The cellular and morphological analysis is an integral part of any hematology laboratory. The hematology analyzers are being used predominantly for cell counts and differential leukocyte analysis, but in addition, these analyzers are capable of reporting many additional parameters and can provide much more information than what they are intended to provide, but unfortunately, due to lack of knowledge and propagation, they are not being optimally utilized to their full potential. The new information available with these additional parameters may help the laboratory physician in the screening and diagnosis of many disease states.
At the highest level of hematology laboratory automation are scalable, configurable automation systems that are useful in following analytic determinations like CBC, 6-part white blood count (WBC) differential, nucleated red blood cell (NRBC), reticulocyte count (RET) and immature retic fraction (IRF), automated immature platelet fraction (IPF), and automated smear preparation and staining. These on-demand tests are standardized assays that meet performance goals, decrease the technologist’s hands-on time, eliminate batch testing, and provide results faster to physicians.
The modern-day analyzers are providing 5- to 7-parts differential white-cell analysis, based on different technologies, such as, electrical impedance, radiofrequency conductivity, light scatter, fluorescent scatter, cytochemistry, etc. In addition to these, they also provide additional information in the form cell population data (CPD) and lymph index, large unstained cell population, and hemoparasites, which can be utilized in the screening of benign and malignant hematological conditions. Majority of hematology analyzers are now available with an integrated reticulocyte count analysis with the routine complete blood count analysis, which not only provides the reticulocyte percent and absolute reticulocyte counts but also provides additional data in the form of reticulocyte hemoglobin content (CHr), percent hypochromic cells, percent microcytic cell or microcytic anemia factor, immature reticulocyte fraction, etc.
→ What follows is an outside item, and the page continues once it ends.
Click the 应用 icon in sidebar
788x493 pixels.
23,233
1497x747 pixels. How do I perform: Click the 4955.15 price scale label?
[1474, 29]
Laboratories that have incorporated HbA1c testing on high-speed hematology lines are performing >90 percent of assays from lavender-top tubes with minimal technologist intervention.
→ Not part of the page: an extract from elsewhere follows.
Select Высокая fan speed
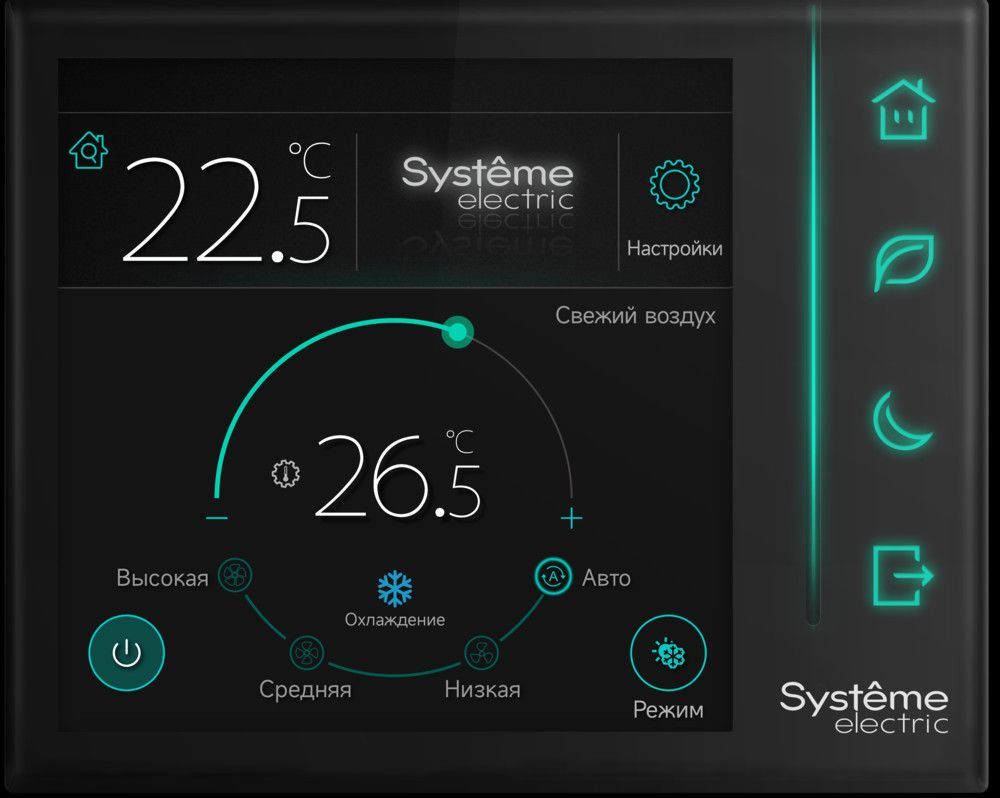This screenshot has width=1000, height=798. tap(236, 577)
From the point of view of analysis, the ability to analyze and report immature forms of three cell lines (WBC, RBC, and PLT) enables the hematology laboratory to fully automate parameters that can aid physicians in their therapeutic decision-making processes.
The user must identify the abilities and the limitations of these analyzers for better optimization in the laboratory; hence, it is the need of the hour to propagate this useful information acquired from hematology analyzers, both to the clinician and the laboratory physician as it may help the patients by reducing the cost to the diagnosis by avoiding other unnecessary tests and may also help in timely management of the disease states.